◆ Required task:
Rewrite all of the entries below, renaming "Image resolution" to "Display resolution" wherever it occurs. Leave everything else unchanged.

[Entries on locating words and elements]
* * * * * * *
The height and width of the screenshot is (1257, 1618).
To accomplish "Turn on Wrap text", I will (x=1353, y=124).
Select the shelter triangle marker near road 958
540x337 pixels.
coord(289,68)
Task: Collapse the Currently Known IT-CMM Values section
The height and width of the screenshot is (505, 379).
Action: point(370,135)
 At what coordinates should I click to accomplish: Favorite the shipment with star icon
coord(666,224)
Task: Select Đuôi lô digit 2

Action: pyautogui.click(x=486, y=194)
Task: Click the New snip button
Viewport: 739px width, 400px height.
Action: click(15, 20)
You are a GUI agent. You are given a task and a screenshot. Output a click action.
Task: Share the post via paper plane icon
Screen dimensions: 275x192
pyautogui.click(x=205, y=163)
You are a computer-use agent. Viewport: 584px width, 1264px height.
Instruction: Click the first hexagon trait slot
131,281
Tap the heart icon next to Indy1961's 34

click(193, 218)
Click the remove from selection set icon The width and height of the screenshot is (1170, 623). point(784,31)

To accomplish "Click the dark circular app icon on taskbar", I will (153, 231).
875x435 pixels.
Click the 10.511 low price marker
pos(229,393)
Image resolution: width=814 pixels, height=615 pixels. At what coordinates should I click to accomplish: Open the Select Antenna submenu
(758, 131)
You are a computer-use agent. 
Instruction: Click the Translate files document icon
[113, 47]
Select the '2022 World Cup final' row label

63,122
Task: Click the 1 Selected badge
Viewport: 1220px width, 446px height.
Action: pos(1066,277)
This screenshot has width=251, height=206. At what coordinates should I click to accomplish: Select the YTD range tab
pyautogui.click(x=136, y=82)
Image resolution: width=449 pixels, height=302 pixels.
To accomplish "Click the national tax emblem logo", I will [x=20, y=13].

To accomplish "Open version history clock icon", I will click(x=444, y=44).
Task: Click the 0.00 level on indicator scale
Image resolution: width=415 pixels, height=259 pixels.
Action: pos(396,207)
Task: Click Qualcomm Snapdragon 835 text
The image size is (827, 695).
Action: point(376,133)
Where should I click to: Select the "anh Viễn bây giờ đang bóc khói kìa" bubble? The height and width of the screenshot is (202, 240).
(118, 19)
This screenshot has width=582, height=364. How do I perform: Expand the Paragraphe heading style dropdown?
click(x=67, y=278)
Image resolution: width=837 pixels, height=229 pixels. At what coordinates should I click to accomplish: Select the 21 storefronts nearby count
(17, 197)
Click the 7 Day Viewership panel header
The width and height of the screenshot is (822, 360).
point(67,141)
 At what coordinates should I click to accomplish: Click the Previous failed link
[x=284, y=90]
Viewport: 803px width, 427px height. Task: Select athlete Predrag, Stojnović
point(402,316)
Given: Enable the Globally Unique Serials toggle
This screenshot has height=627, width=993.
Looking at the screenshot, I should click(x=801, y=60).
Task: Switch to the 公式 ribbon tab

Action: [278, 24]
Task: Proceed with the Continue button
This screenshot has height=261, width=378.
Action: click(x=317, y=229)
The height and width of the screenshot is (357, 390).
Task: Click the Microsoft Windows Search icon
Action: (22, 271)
* * * * * * *
◆ Full response:
The height and width of the screenshot is (1257, 1618).
To accomplish "Turn on Wrap text", I will (x=1353, y=124).
Select the shelter triangle marker near road 958
540x337 pixels.
coord(289,68)
Task: Collapse the Currently Known IT-CMM Values section
The height and width of the screenshot is (505, 379).
Action: point(370,135)
 At what coordinates should I click to accomplish: Favorite the shipment with star icon
coord(666,224)
Task: Select Đuôi lô digit 2

Action: pyautogui.click(x=486, y=194)
Task: Click the New snip button
Viewport: 739px width, 400px height.
Action: click(15, 20)
You are a GUI agent. You are given a task and a screenshot. Output a click action.
Task: Share the post via paper plane icon
Screen dimensions: 275x192
pyautogui.click(x=205, y=163)
You are a computer-use agent. Viewport: 584px width, 1264px height.
Instruction: Click the first hexagon trait slot
131,281
Tap the heart icon next to Indy1961's 34

click(193, 218)
Click the remove from selection set icon The width and height of the screenshot is (1170, 623). point(784,31)

To accomplish "Click the dark circular app icon on taskbar", I will (153, 231).
875x435 pixels.
Click the 10.511 low price marker
pos(229,393)
Display resolution: width=814 pixels, height=615 pixels. At what coordinates should I click to accomplish: Open the Select Antenna submenu
(758, 131)
You are a computer-use agent. 
Instruction: Click the Translate files document icon
[113, 47]
Select the '2022 World Cup final' row label

63,122
Task: Click the 1 Selected badge
Viewport: 1220px width, 446px height.
Action: pos(1066,277)
This screenshot has width=251, height=206. At what coordinates should I click to accomplish: Select the YTD range tab
pyautogui.click(x=136, y=82)
Display resolution: width=449 pixels, height=302 pixels.
To accomplish "Click the national tax emblem logo", I will [x=20, y=13].

To accomplish "Open version history clock icon", I will click(x=444, y=44).
Task: Click the 0.00 level on indicator scale
Display resolution: width=415 pixels, height=259 pixels.
Action: pos(396,207)
Task: Click Qualcomm Snapdragon 835 text
The image size is (827, 695).
Action: point(376,133)
Where should I click to: Select the "anh Viễn bây giờ đang bóc khói kìa" bubble? The height and width of the screenshot is (202, 240).
(118, 19)
This screenshot has width=582, height=364. How do I perform: Expand the Paragraphe heading style dropdown?
click(x=67, y=278)
Display resolution: width=837 pixels, height=229 pixels. At what coordinates should I click to accomplish: Select the 21 storefronts nearby count
(17, 197)
Click the 7 Day Viewership panel header
The width and height of the screenshot is (822, 360).
point(67,141)
 At what coordinates should I click to accomplish: Click the Previous failed link
[x=284, y=90]
Viewport: 803px width, 427px height. Task: Select athlete Predrag, Stojnović
point(402,316)
Given: Enable the Globally Unique Serials toggle
This screenshot has height=627, width=993.
Looking at the screenshot, I should click(x=801, y=60).
Task: Switch to the 公式 ribbon tab

Action: [278, 24]
Task: Proceed with the Continue button
This screenshot has height=261, width=378.
Action: click(x=317, y=229)
The height and width of the screenshot is (357, 390).
Task: Click the Microsoft Windows Search icon
Action: (22, 271)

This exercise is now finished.